Depois de discutir que o surpreende o que algumas pessoas expressam quando ele cita a Doutrina Social da Igreja, o Papa falou:

 

“Isso não me aborrece, entristece-me. Faz parte da trama da pós-verdade que procura anular qualquer busca humanista alternativa à globalização capitalista, faz parte da cultura do descarte e faz parte do paradigma tecnocrático”.

 

A palavra “trama” sugere intenção, e a intenção é o returno às velhas formas de fazer dinheiros, formas que requerem a anulação de qualquer humanismo, ainda mais o verdadeiro testemunho cristão. Os críticos do Papa Francisco, é claro, esquecem que João Paulo II e Bento XVI também são citavam explicitamente sobre as exigências do Evangelho em confrontar questões de justiça econômica. Suas maneiras de discursar podem ser menos incisivas, mas o ensino era o mesmo.

O Papa mencionou a “pós-verdade” também em suas palavras para a mídia:

 

“Quero pedir em nome de Deus aos meios de comunicação que acabem com a lógica da pós-verdade, a desinformação, a difamação, a calúnia e esse fascínio doentio pelo escândalo e o sórdido, que procurem contribuir para a fraternidade humana e a empatia com os mais vulneráveis”.

 

Eu desejo corrigir o Supremo Pontífice em apenas uma coisa: se nós na mídia não revelarmos escândalos, quem irá? Há um foco “não saudável” sobre o escândalo, de fato, mas há também um foco saudável sobre os escândalos. Suas outras objeções a forma que a mídia moderna opera não precisa de emendas.

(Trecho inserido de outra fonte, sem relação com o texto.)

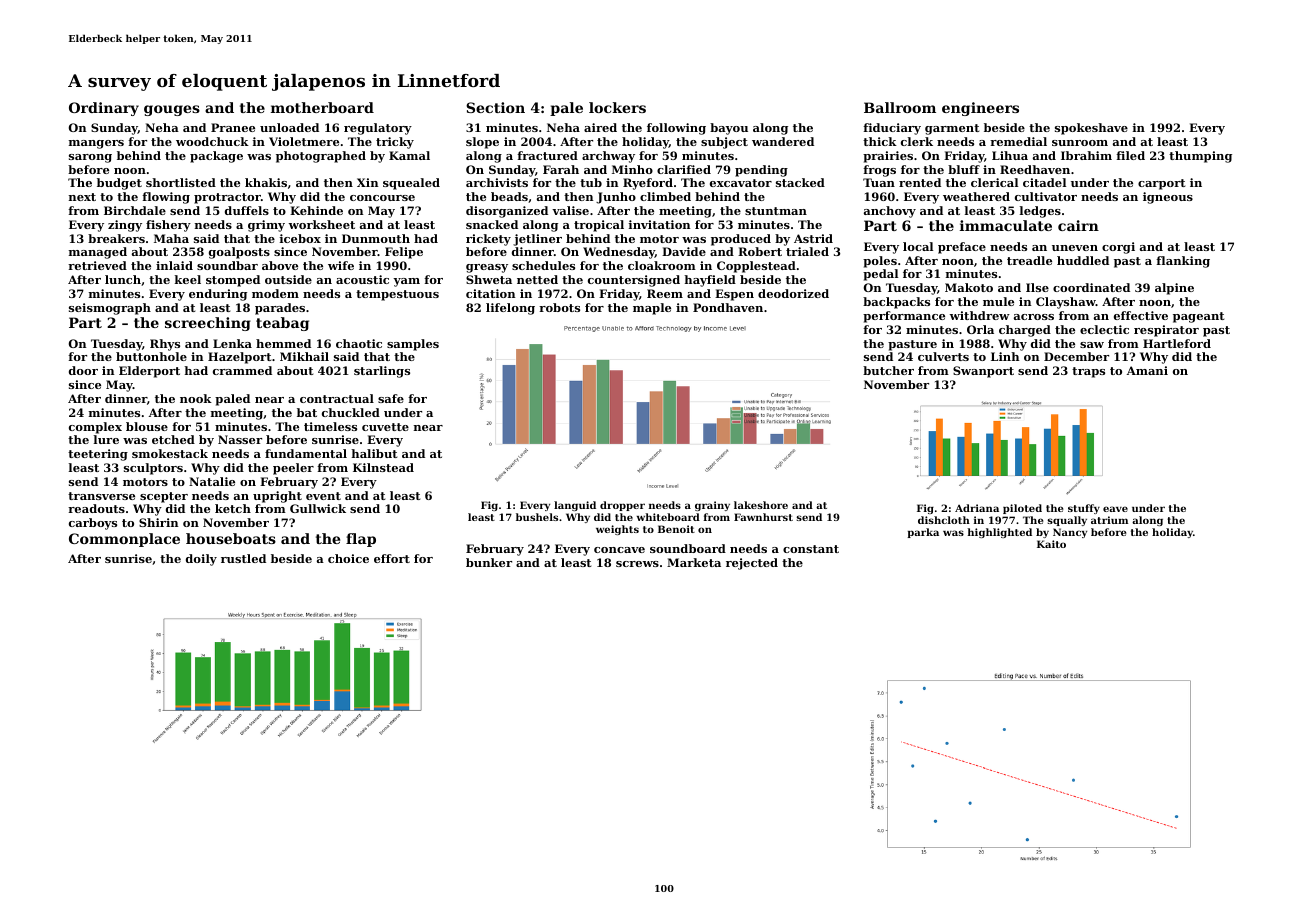  I want to click on Ballroom, so click(900, 107).
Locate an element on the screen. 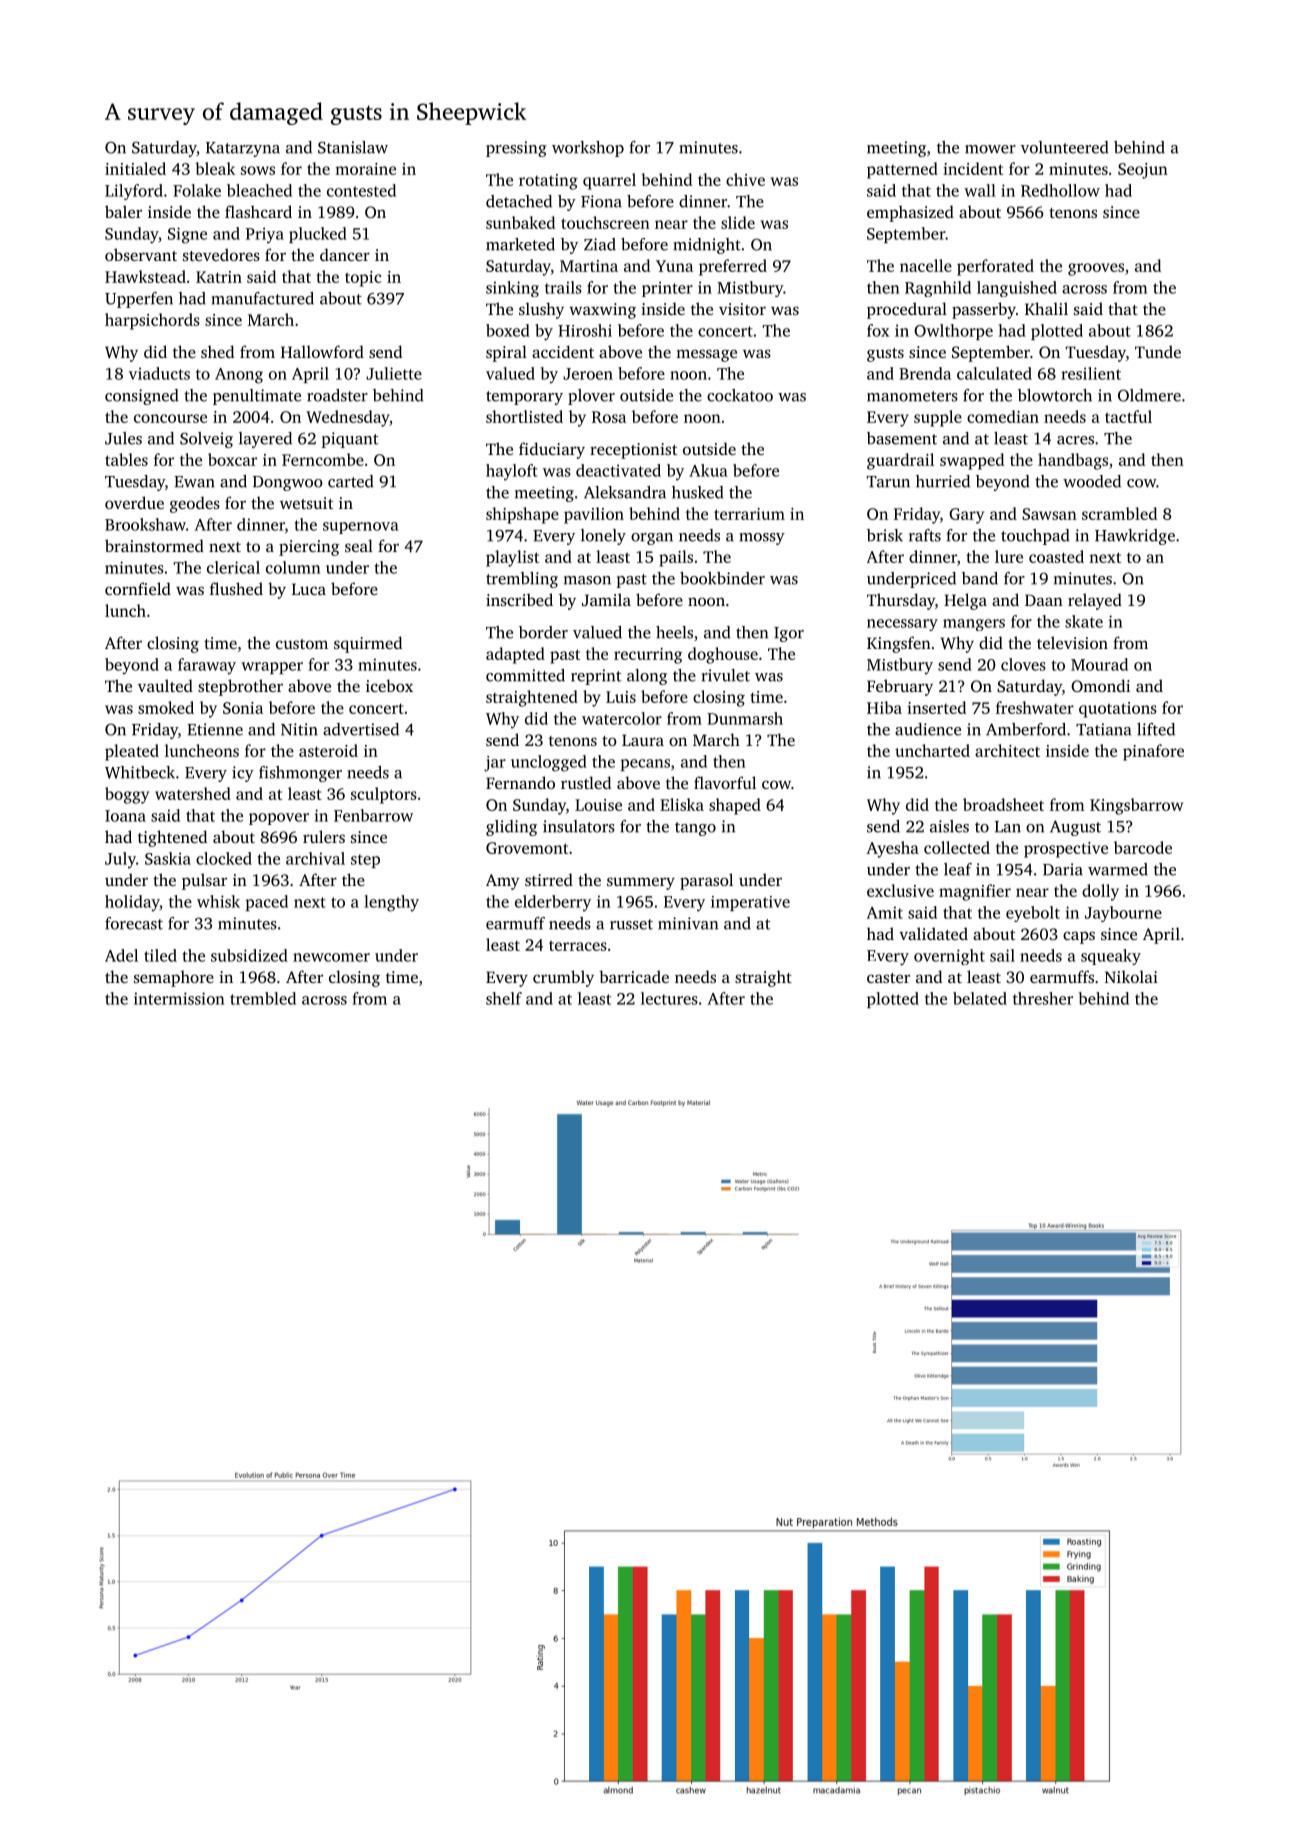 Image resolution: width=1293 pixels, height=1829 pixels. grooves is located at coordinates (1096, 269).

Confrontar estas manifestações de desprezo pela verdade e encontrar formas de centrar a preocupação com a veracidade é parte integrante da tarefa de criar uma cultura indispensável precursora da evangelização. Ideologia e interesses não são amigos nessa empreitada, como você pode ver assistindo a programas de notícias a cabo. Tanto à esquerda quanto à direita, distorções de linguagem e apelos carregados de emoção ofuscam a busca pela verdade, em vez de auxiliá-la. Dito isso, o grau em que um partido político neste país, o partido de Trump, está disposto a engolir grandes mentiras e passá-las adiante como verdade torna qualquer sugestão de equivalência moral impossível.

Esse discurso para o encontro dos movimentos sociais é impressionante. Nenhum outro líder mundial fala assim. Na tradição cristã, precisamos voltar a professores como São João Crisóstomo e Santo Agostinho para encontrar esse tipo de articulação estimulante das consequências sociais do pecado. Com todo o barulho dos tempos da “pós-verdade” em que vivemos, quão abençoada é a Igreja Católica por ter um líder que ataca todas as m* e fala com clareza moral.